Le sénateur Yussuff : Sénateur Cotter, je tiens tout d’abord à vous remercier pour votre présence.

J’ai un certain nombre de questions à poser. Je reconnais le problème, mais nous n’avons pas entendu le parrain du projet de loi. Il n’est pas présent. Ma première question est la suivante : quel est le problème que nous essayons de résoudre avec ces amendements? C’est la question fondamentale. S’il s’agit d’un problème important, il est évident que nous devons essayer de le traiter de manière beaucoup plus intensive.

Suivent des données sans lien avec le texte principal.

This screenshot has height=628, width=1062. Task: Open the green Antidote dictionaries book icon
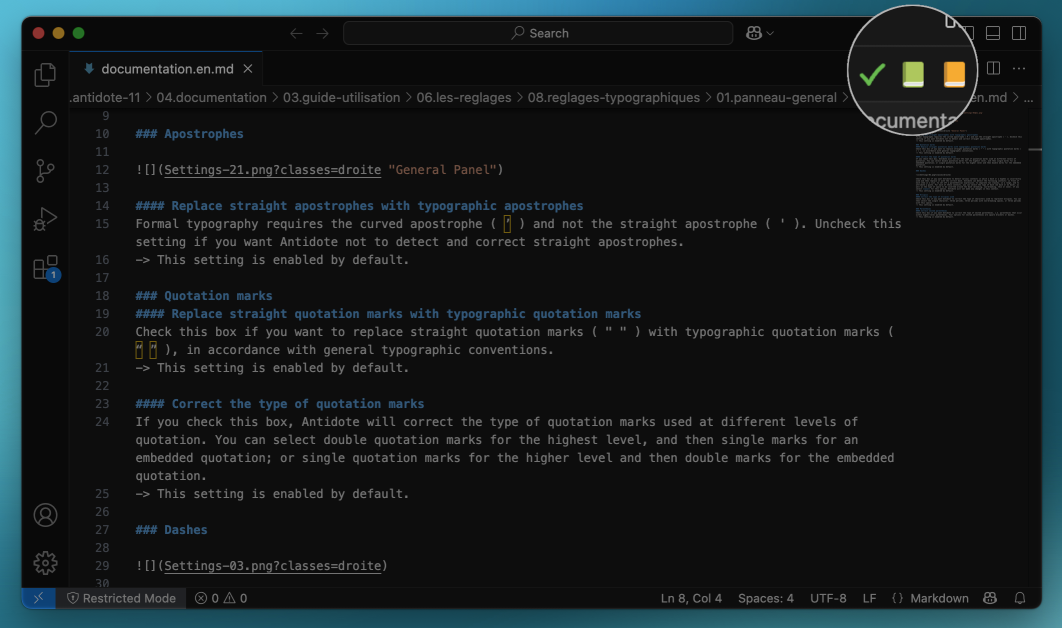click(913, 75)
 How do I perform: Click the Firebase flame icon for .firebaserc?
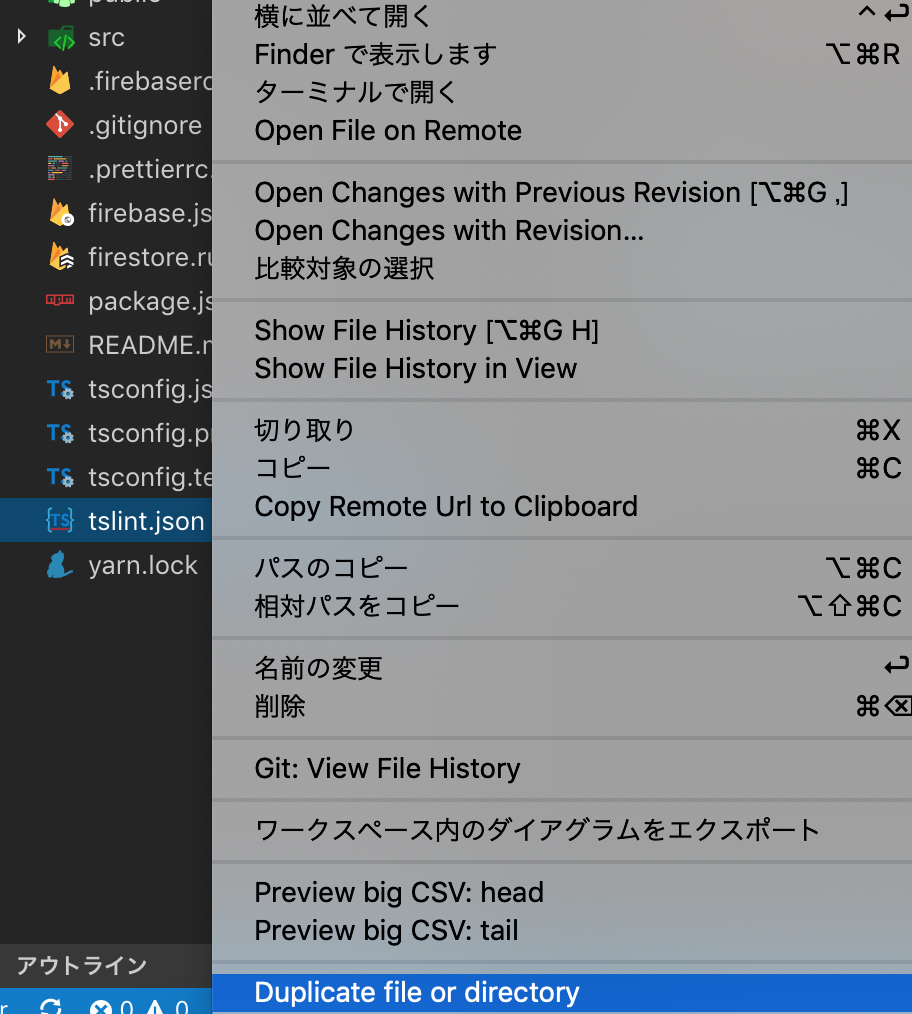[x=61, y=82]

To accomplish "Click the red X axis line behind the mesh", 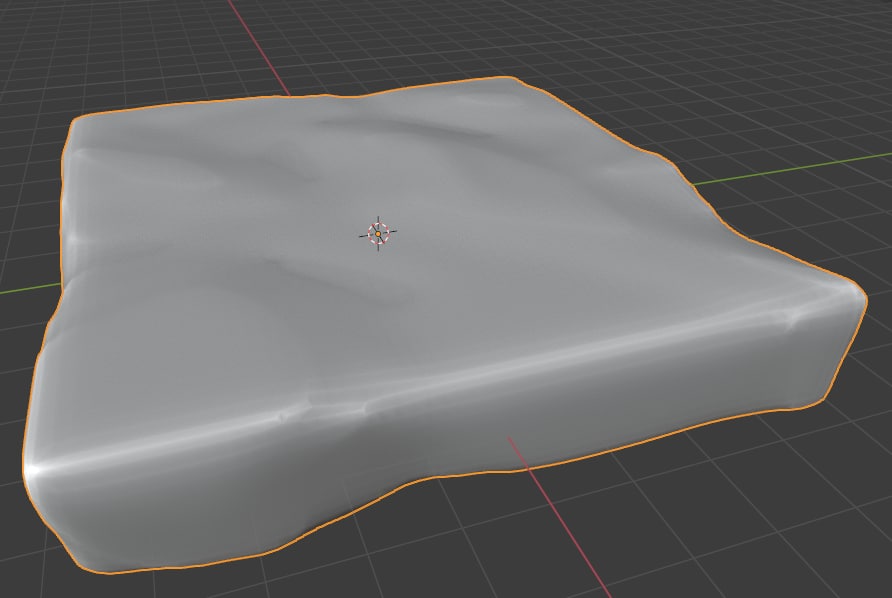I will (x=256, y=48).
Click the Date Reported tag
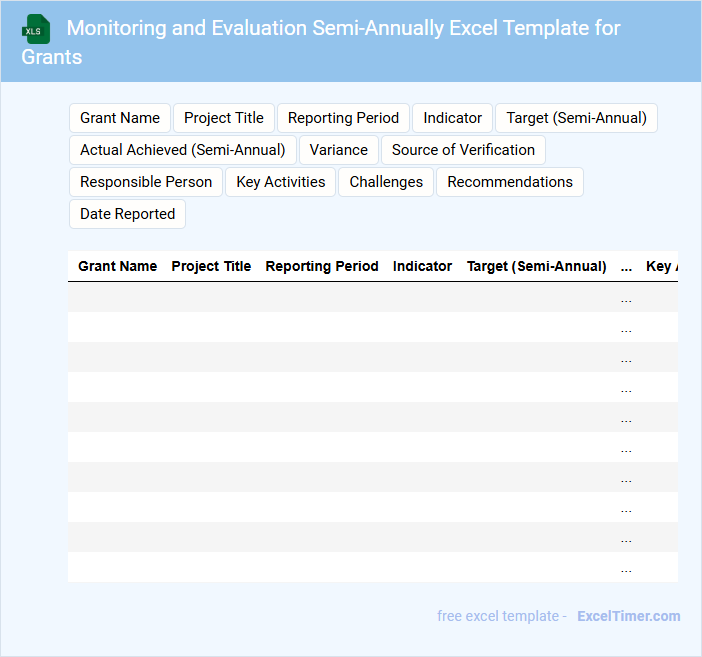This screenshot has height=657, width=702. (x=127, y=214)
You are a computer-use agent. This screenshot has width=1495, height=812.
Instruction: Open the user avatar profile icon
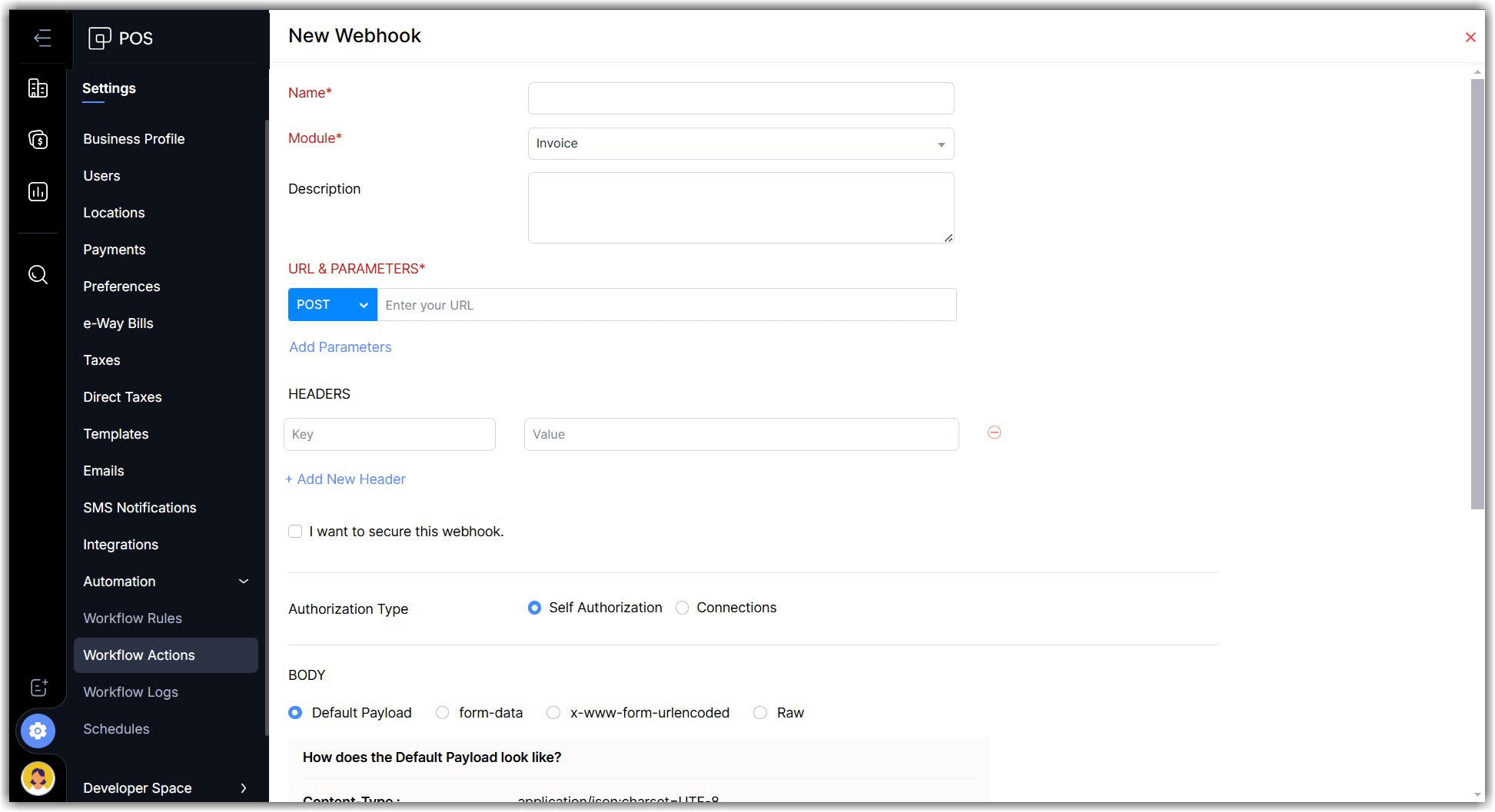pyautogui.click(x=38, y=778)
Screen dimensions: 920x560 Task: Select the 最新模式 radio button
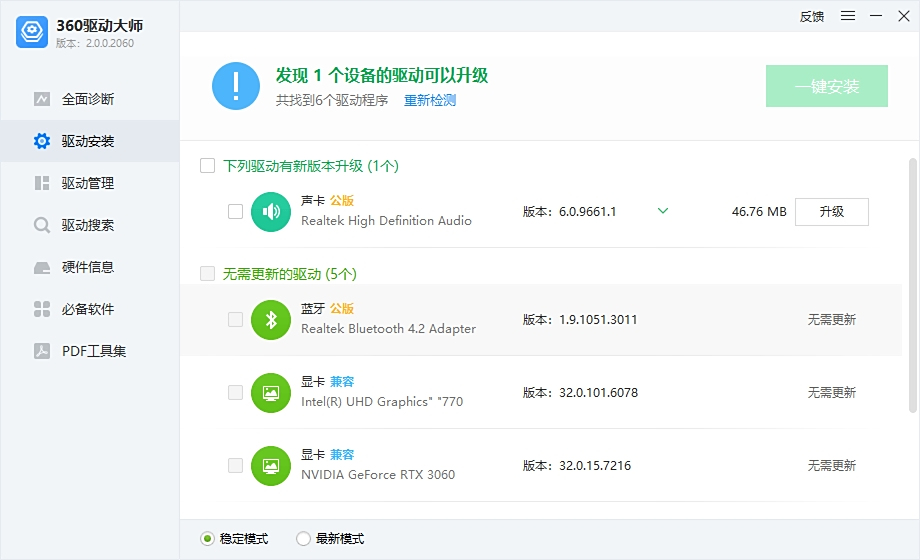coord(303,539)
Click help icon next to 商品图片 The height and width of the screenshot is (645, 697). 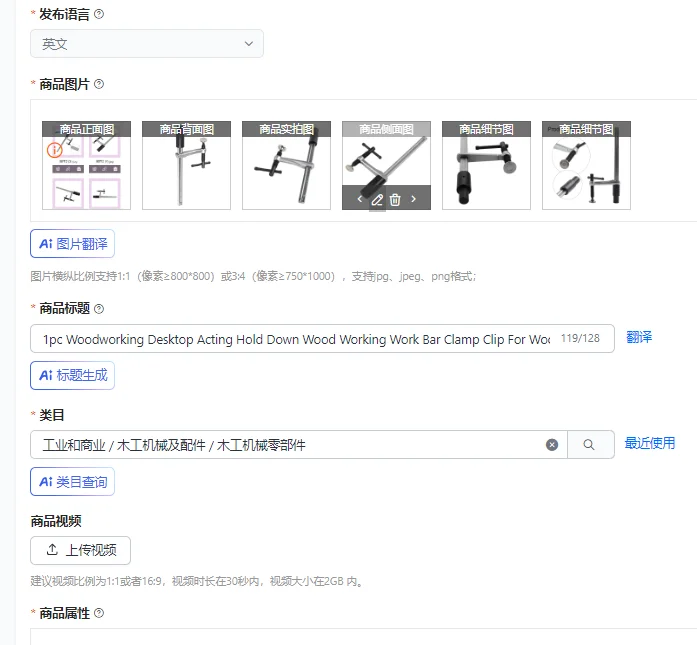coord(99,84)
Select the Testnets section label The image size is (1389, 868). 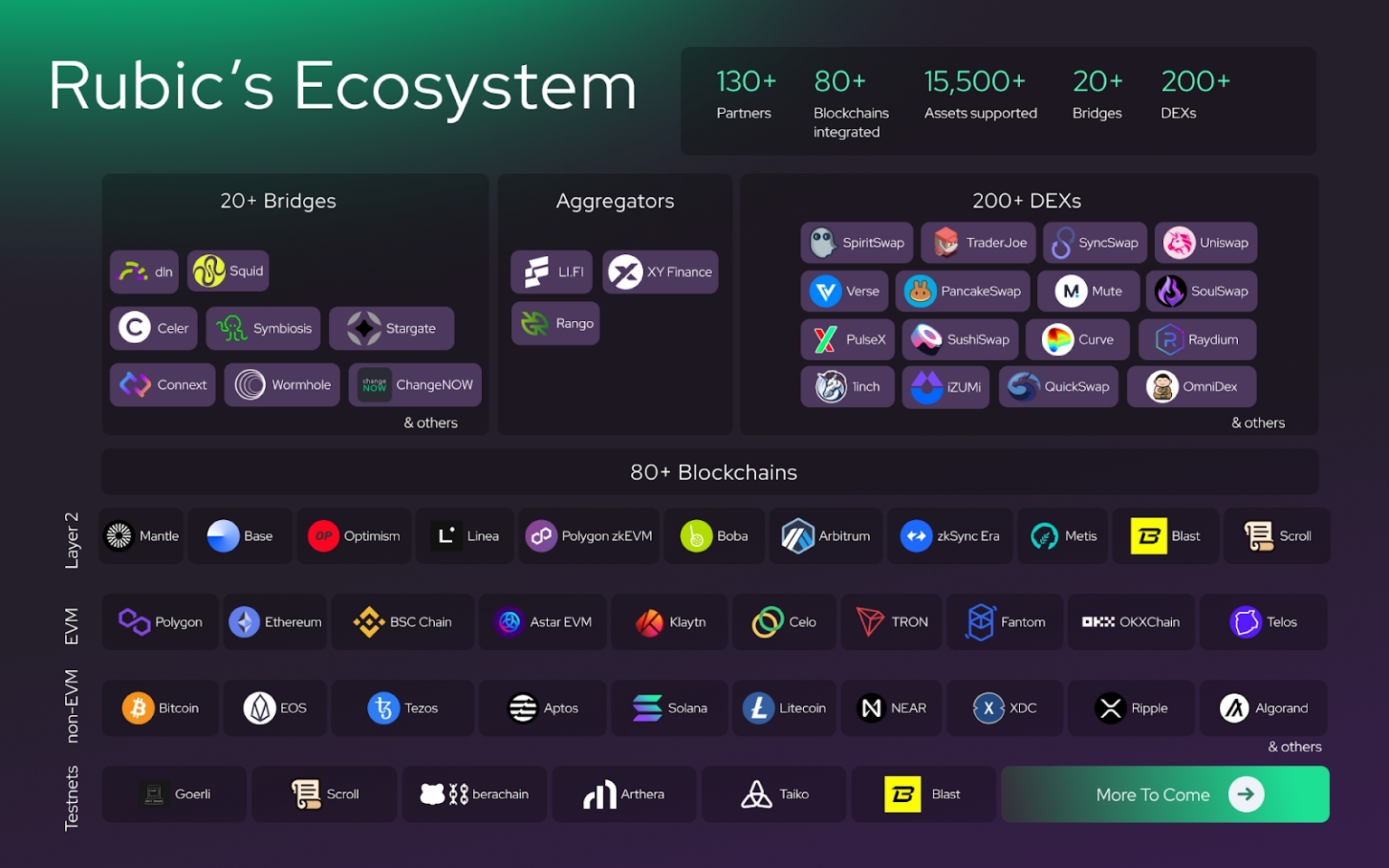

D’autre part, nous essayons d’intégrer tout cela. Mon expérience en matière de droit des faillites a été la plus frustrante. Depuis des générations, les travailleurs lisent ce qu’il est advenu de leurs pensions, de leurs salaires, de leurs congés payés et de leurs indemnités de licenciement. La liste est longue. Pendant longtemps, il n’y a rien eu jusqu’à ce que nous obtenions le Programme de protection des salariés, qui était un palliatif, puis, plus récemment, la modification fondamentale des lois sur les faillites pour leur accorder la priorité dans le contexte des régimes de retraite.

Je ne comprends pas pourquoi il ne pourrait pas y avoir un autre projet de loi, comme celui sur les créanciers étrangers, pour essayer de traiter cette question d’une manière plus saine, qui rendrait justice à la réalité, si le problème est important, lorsque les producteurs de baies ou de légumes rencontrent des difficultés en matière de paiement. Ils seraient en mesure d’amener le gouvernement fédéral à dire que nous devons concevoir un meilleur mécanisme que la faillite. Je trouve la situation actuelle problématique.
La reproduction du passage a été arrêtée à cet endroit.